Old VW bug. The gas pedal pulls a cable that runs back to the carburator and gives it gas. Little nob on the end of the cable. Well the nob broke off and stranded me many miles from no where. It left only a little sharp end of the cable. So I took my small vice grip plyers, locked them onto the last little peice of cable, took off my shoes, and with the plyers between my toes I drove home. Pulling with my foot instead of pushing the pedal.

Not so serious, but we were camping near a very small town in the middle of no where. And while setting up camp we found that the cap to the inflatable air mattress was gone. Going to be a very uncomfortable weekend. So we went to the only little store and wandered around, and I bought a bottle of ketchup, even though the girl friend says we don’t need it.

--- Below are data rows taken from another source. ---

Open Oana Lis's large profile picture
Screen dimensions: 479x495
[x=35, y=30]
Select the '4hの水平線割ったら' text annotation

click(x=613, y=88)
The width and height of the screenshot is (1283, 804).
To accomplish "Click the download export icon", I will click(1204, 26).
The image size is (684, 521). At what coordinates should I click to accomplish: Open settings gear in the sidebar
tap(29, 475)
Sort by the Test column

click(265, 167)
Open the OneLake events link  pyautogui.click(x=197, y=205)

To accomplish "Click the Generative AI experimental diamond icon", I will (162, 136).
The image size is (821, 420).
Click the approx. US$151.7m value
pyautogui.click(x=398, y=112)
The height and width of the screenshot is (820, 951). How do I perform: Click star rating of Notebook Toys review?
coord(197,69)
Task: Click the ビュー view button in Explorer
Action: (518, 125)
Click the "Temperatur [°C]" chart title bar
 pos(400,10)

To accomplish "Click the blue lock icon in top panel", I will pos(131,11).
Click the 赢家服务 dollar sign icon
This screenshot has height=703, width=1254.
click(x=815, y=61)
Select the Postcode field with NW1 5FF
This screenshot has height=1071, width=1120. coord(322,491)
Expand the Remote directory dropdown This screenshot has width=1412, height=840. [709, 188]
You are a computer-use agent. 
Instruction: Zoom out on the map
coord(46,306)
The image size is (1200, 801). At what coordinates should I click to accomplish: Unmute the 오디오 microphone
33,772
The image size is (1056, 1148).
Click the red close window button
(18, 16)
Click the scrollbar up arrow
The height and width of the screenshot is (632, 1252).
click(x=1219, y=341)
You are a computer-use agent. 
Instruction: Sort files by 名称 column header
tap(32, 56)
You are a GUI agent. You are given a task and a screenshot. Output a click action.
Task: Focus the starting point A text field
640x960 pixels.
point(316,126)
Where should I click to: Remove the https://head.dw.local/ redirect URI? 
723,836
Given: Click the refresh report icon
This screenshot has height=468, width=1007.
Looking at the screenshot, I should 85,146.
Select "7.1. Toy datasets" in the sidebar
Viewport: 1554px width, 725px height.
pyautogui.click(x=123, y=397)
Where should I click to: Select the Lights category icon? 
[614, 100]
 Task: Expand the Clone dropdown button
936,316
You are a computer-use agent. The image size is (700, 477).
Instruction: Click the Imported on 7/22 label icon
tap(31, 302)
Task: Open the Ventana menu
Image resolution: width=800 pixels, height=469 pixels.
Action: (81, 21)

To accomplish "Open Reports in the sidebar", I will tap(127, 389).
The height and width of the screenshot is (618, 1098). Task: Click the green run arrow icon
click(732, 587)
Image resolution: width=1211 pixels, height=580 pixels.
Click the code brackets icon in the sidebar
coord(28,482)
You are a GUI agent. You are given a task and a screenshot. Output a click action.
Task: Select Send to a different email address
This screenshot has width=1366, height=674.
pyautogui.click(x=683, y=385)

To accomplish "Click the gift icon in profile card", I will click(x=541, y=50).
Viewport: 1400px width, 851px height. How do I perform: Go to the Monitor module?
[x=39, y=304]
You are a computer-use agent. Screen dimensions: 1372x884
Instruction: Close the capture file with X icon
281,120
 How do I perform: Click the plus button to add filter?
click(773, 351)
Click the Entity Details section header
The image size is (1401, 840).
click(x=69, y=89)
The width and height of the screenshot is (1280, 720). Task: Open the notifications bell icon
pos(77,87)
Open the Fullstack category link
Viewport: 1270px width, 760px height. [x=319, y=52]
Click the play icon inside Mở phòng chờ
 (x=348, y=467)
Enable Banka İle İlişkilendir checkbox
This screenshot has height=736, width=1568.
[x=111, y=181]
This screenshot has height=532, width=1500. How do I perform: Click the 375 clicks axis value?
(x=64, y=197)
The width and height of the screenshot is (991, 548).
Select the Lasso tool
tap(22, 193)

Got back to camp and sure enough, just as I thought, the cap from the ketchup exactly fit the air mattress. Must have made some points there 'cause we are married now.

I was just thinking of MacGyvering yesterday! And did so. We have a magnolia tree at the foot of the driveway, and it’s November, so it’s shedding its many, many large leaves. Not all at once, no, that would be too easy. So I sweep up what I can, but leaves also get into the yard and side bit where there’s bark mulch. Too much of a pain to rake out and still leave the bark mulch behind.

So I took my broom, a steak knife and some duct tape, and created a “leaf spearer” on the handle end. (Also very handy should anything try to attack me out there. You never know, the deer might get violent…) I wandered around yesterday and speared leaves until it was “full”, then pulled them off and put them in my special garden waste container, and speared some more. I was very proud of my MacGyvered leaf-spearer.

I didn’t ride my old Harley that much, so the points cam tended to rust. This caused the points to close. If the bike died, I would pull over, find a flip tab from an old beer can and use it as a feeler gauge to set the points. If I had to set static timing, I’d stick a piece of cellophane wrapper from a cigarette pack in between the points and bump the engine until I could just pull the wrapper out from between the points.

Mom wanted cream puffs for her birthday dessert. The beaters broke while I was making the pate a choux and I had to finish beating that stiff floury/eggy mess by hand. Later I had to whip some cream and I don’t have the endurance (or a skookum enough whisk) to do it by hand. As it happens the old beaters came with a mini-whisk which could socket into the motor unit and I had a cordless drill kicking about. The cream puffs came out deee-lightfully.

The sole witness didn’t believe anyone else would have come up with that. I thought it was obvious.

-DF

These are all wonderful ways to MacGuyver something. Now, these are the wrong ways to do it.

It was the end of the day in high school, and I was in the principal’s office having a “little chat” about smoking in school. The dismissal bell rings, I get up to leave, and the doorknob was slack. I could turn and turn it, but the door would not open. Every sixteen-year-old’s worst nightmare, right? Locked in a tiny room with Mr. B? He didn’t want to be stuck in there with me, either. He banged on the door, called the secretary over to try from the other side, tried to bust it down, even. Then he started getting whiny. This made me really want a cigarette. So I took off one of my shoelaces, tied it to a pencil, slid the pencil under the door and pulled the string up along the doorjamb. Worked like a charm, and he was very lenient with me after that.